Security incidents hit 81% of organizations over the past twelve months, and internal threats pose a serious challenge for security teams, according to a new report from Osterman Research. The latest research says that the most common incidents are advanced threats—including spear phishing, social engineering, and account takeover-based attacks.
The report also says that too many organizations “do not have the necessary tools in place” to prevent these internal threats or remediate them quickly. And it highlights the areas where organizations can improve their defenses: better email security technology and better awareness training for employees and executives.
Every major email application—including Microsoft Office 365 and G Suite—includes built-in security features. So with the vast majority of organizations using these cloud-based platforms, why do many attacks get through? Unfortunately, the fact is that while platform security tools are good at detecting spam and other basic threats, they are simply not as sophisticated as third-party solutions that specialize in catching the latest types of advanced attacks.
Organizations that rely solely on those built-in tools for email security are vulnerable to advanced attacks like business email compromise, which has cost businesses in the United States more than $13.5 billion in the last five years. That said, combining third-party tools and app-native security gives organizations more comprehensive protection and allows for greater control over the environment.
Email attacks can also succeed when people don’t know what to watch out for when a malicious email does make it through security controls. Dark Reading recently reported that 55% of organizations do not mandate any sort of security awareness training. And among those that do, less than 10% require training during onboarding and just 6% offer monthly training sessions to keep employees aware of new and emerging threats. This said, humans will always be the most vulnerable link in the security chain—but there’s no reason to leave them defenseless against spear-phishing and account takeover-based threats.
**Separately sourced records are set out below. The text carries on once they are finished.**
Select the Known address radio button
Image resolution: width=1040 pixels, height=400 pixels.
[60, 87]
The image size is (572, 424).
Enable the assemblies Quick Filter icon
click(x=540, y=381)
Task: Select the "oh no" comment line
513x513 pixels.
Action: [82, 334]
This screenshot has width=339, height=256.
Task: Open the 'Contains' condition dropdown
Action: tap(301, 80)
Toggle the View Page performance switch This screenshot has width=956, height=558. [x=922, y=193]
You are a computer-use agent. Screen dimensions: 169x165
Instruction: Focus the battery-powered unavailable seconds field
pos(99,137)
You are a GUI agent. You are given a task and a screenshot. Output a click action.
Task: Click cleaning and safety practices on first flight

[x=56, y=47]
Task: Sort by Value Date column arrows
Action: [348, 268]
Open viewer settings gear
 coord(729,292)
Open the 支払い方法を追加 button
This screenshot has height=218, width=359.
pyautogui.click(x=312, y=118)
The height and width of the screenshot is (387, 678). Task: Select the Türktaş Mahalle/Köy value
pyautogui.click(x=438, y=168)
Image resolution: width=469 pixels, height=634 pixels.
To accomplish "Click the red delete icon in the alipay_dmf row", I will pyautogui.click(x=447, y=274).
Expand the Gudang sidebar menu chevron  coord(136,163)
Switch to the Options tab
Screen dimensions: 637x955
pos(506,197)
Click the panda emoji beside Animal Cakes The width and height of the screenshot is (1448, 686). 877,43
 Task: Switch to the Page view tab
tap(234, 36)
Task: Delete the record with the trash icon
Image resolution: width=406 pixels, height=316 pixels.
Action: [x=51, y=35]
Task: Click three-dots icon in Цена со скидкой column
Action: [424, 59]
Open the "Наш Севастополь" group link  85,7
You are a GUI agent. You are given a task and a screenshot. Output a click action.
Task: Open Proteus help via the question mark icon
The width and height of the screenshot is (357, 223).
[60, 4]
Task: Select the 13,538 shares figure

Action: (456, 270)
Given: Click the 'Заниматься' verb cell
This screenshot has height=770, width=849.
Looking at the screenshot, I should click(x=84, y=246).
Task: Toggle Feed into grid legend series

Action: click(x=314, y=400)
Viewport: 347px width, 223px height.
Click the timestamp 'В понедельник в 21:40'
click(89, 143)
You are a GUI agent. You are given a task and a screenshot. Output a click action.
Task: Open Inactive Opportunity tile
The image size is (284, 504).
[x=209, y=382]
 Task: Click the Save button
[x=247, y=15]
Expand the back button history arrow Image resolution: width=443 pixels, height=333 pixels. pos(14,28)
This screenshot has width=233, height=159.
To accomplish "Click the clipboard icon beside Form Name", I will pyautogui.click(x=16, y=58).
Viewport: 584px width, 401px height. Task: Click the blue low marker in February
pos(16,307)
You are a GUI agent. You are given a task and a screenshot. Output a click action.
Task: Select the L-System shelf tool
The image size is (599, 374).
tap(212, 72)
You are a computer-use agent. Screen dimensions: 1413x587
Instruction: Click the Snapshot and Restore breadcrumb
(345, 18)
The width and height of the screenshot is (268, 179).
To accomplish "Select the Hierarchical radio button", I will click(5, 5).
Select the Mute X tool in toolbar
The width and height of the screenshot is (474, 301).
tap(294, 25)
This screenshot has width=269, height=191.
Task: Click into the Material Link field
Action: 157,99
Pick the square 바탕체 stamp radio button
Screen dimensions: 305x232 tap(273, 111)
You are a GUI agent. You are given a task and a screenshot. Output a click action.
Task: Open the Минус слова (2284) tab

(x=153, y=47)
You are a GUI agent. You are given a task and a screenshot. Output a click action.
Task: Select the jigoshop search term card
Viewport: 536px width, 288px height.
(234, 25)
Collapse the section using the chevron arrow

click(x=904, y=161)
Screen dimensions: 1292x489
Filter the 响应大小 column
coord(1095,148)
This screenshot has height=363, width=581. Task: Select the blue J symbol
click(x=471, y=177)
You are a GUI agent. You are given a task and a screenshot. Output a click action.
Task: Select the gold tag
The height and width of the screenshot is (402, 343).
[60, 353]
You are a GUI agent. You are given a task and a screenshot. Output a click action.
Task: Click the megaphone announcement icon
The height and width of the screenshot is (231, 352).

Despite the low numbers for training, more than 40% of security decision-makers surveyed by Osterman said that phishing and BEC prevention are mostly or completely about good awareness training. And Osterman found that training executives and employees can deliver a “substantial” ROI—especially at larger organizations.
What does a good security awareness training program look like? It goes far beyond quarterly mandatory meetings and email reminders to create a “culture of security.” A GovTech interview with Lear Corporation CISO Earl Duby describes how the automotive equipment supplier internally markets security best practices as “digital self-defense” through onsite events, gamified training modules, podcasts, and internal social media campaigns. The results included more reported phishing attempts, fewer clicks during phishing tests, and more employee engagement with security awareness resources.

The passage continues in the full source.